Tip 2 Diyabet Hastaları ve Metabolik Cerrahi
Yazar Mehmet Akgün Tepeli • 8 Ocak 2019 • Yorumlar:
Metabolik sendrom; kilo problemleri, şeker hastalığı, yüksek tansiyon ve kolesterol metabolizması bozuklukları ile seyreden ve son yıllarda tüm dünyayı tehdit eden bir sağlık problemi.
Halk arasında şeker hastalığı olarak nitelenen diyabet son yıllarda tüm dünyada artış göstermektedir. Tip 2 diyabet çok etkenli, heterojen ve dinamik bir hastalıklar yelpazesidir. Sadece hormonal değil, nöral, psikojenik ve çevresel faktörlerin de etkili olduğu bir süreçtir.
Tip 2 diyabet nedir?

- **Veri Kümesi**
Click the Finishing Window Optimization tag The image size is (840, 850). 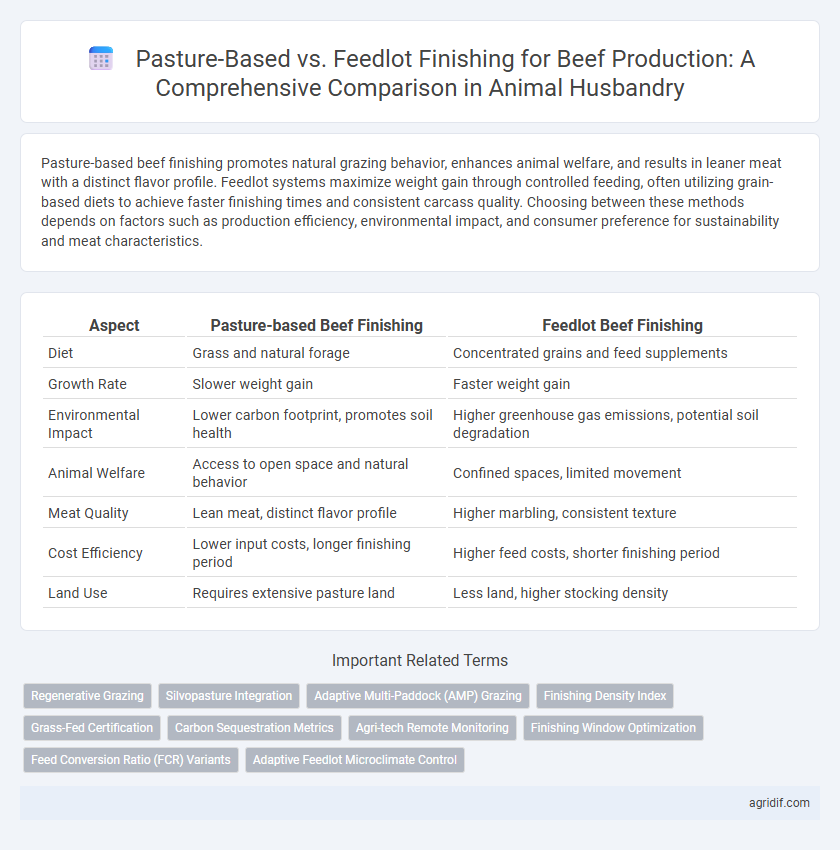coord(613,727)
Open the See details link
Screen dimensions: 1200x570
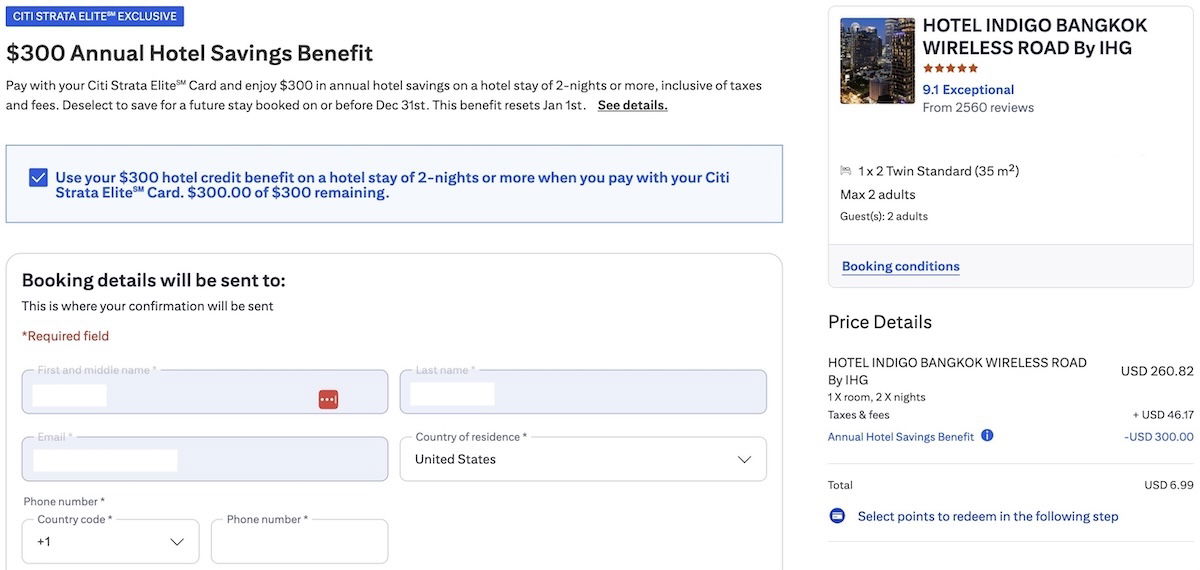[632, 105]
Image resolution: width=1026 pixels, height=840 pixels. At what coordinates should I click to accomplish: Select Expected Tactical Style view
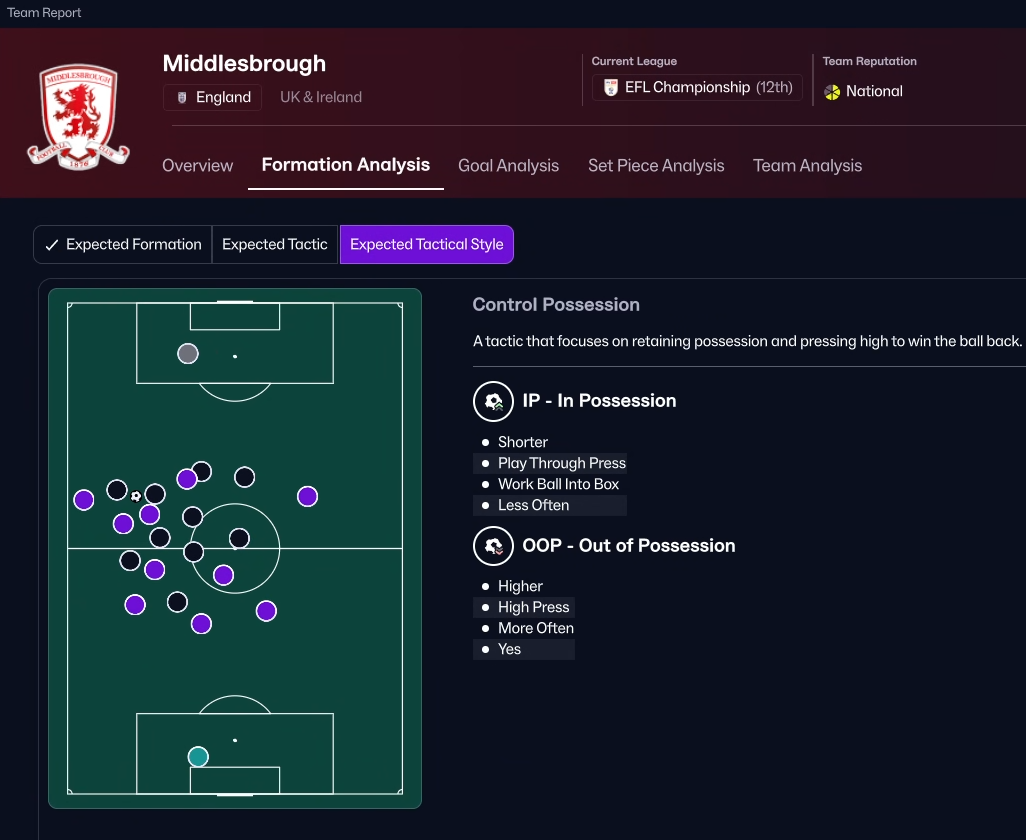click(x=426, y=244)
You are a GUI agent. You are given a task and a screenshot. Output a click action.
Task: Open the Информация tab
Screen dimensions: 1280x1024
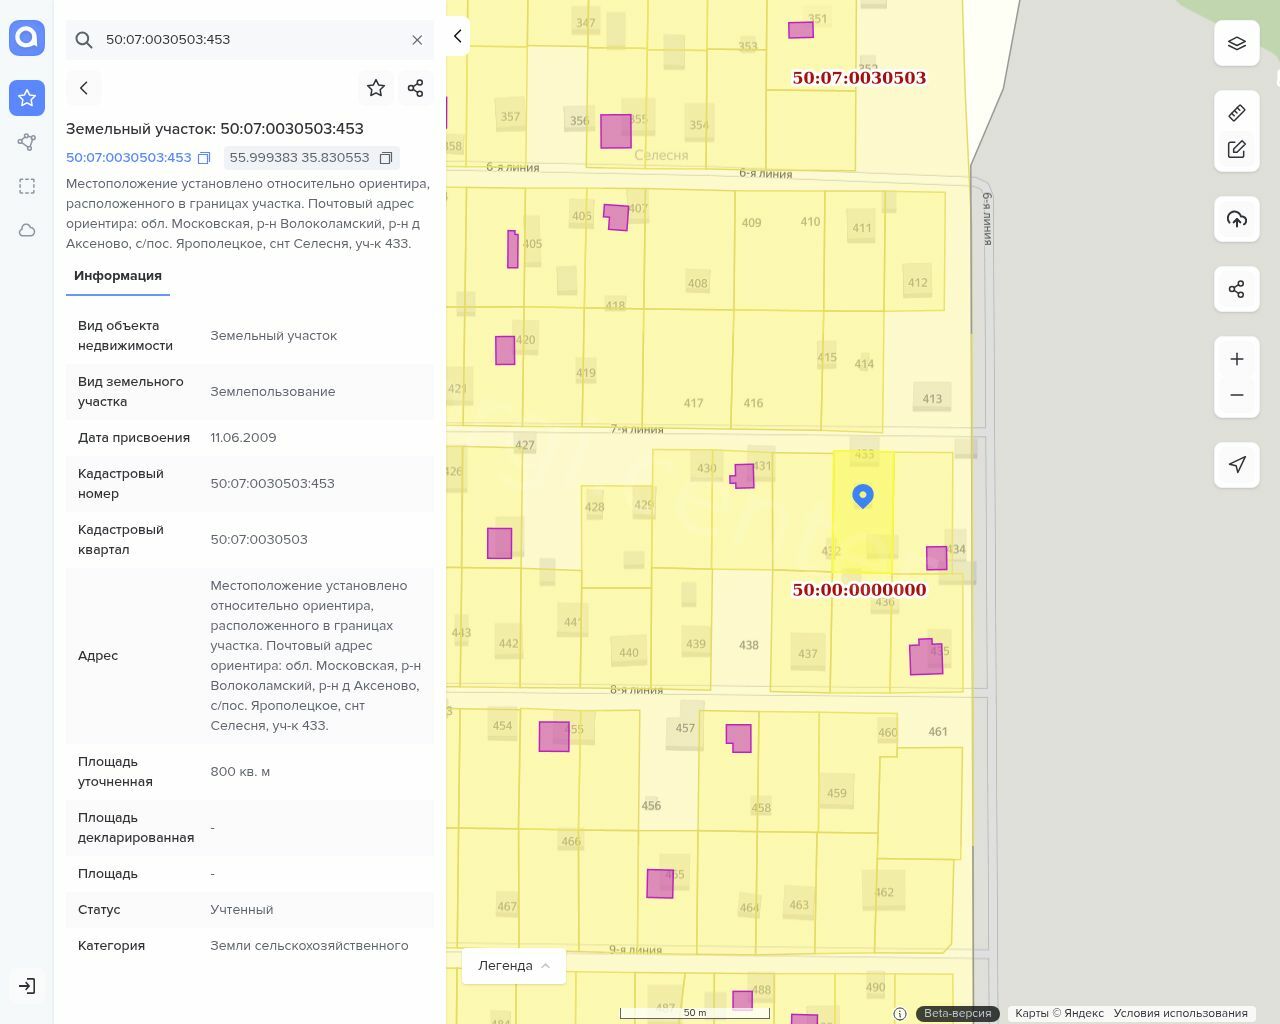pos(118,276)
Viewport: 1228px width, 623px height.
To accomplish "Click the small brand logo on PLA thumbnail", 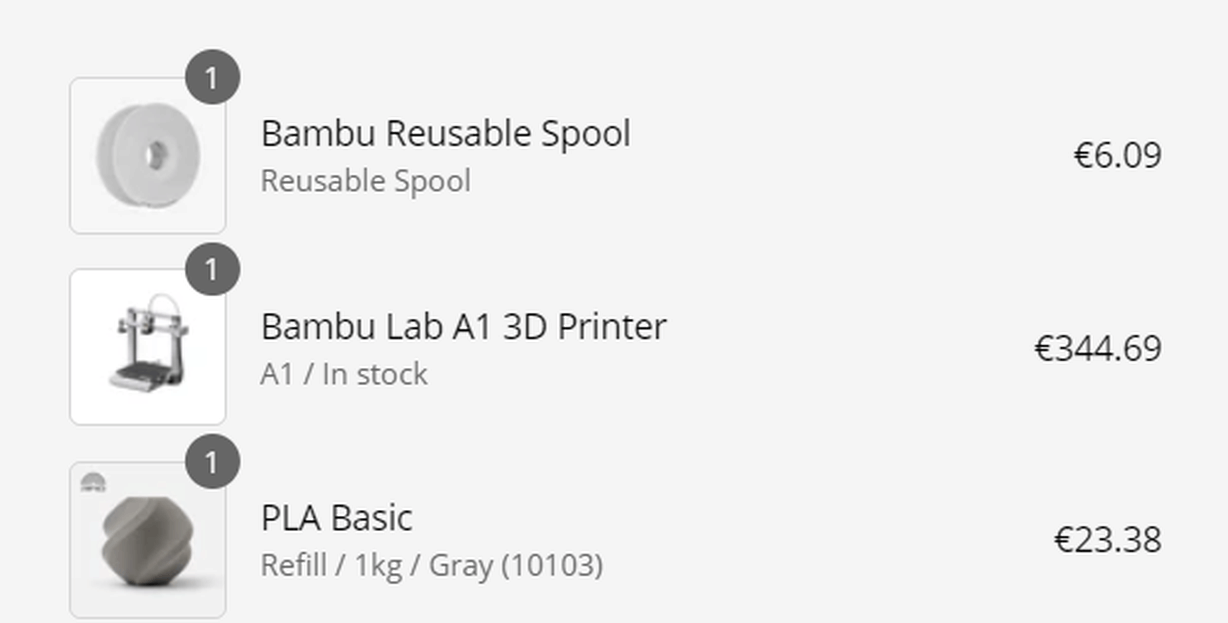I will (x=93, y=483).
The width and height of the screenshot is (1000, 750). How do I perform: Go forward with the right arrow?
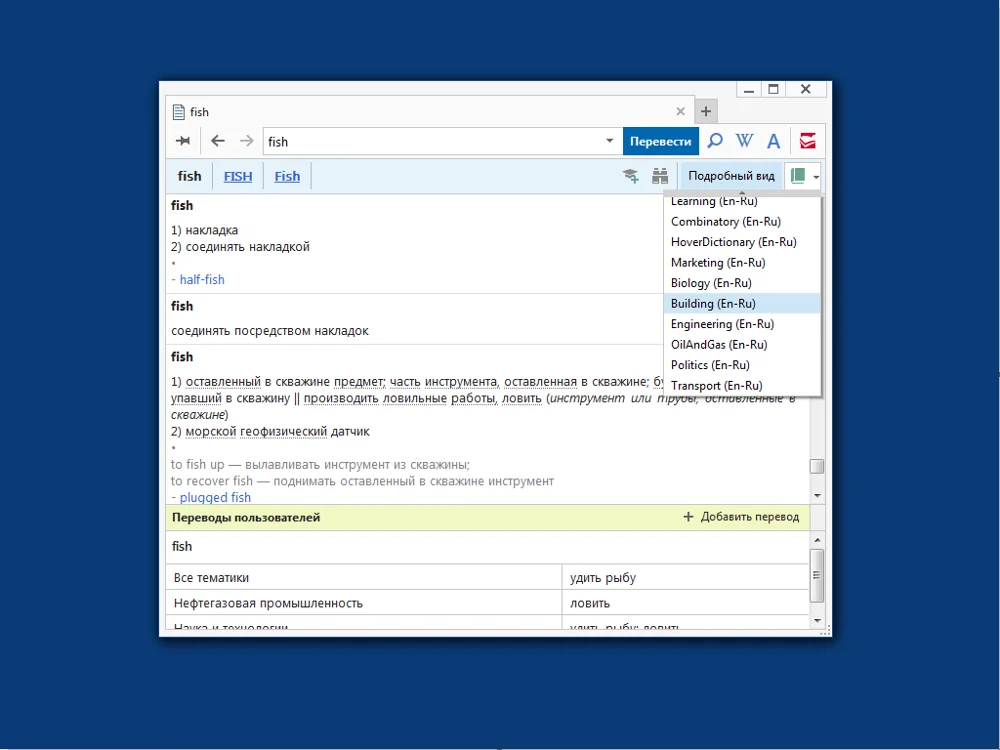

- **Görev Tanımı**
Tip 2 diyabet konulu metindeki "Tip 2 diyabet çok etkenli, heterojen ve dinamik bir hastalıklar yelpazesidir." cümlesini İngilizceye çevirin. Bu veriler başka bir kaynaktan alınmıştır.

- **Yazılı Yanıt**
Type 2 diabetes is a multifactorial, heterogeneous and dynamic spectrum of diseases.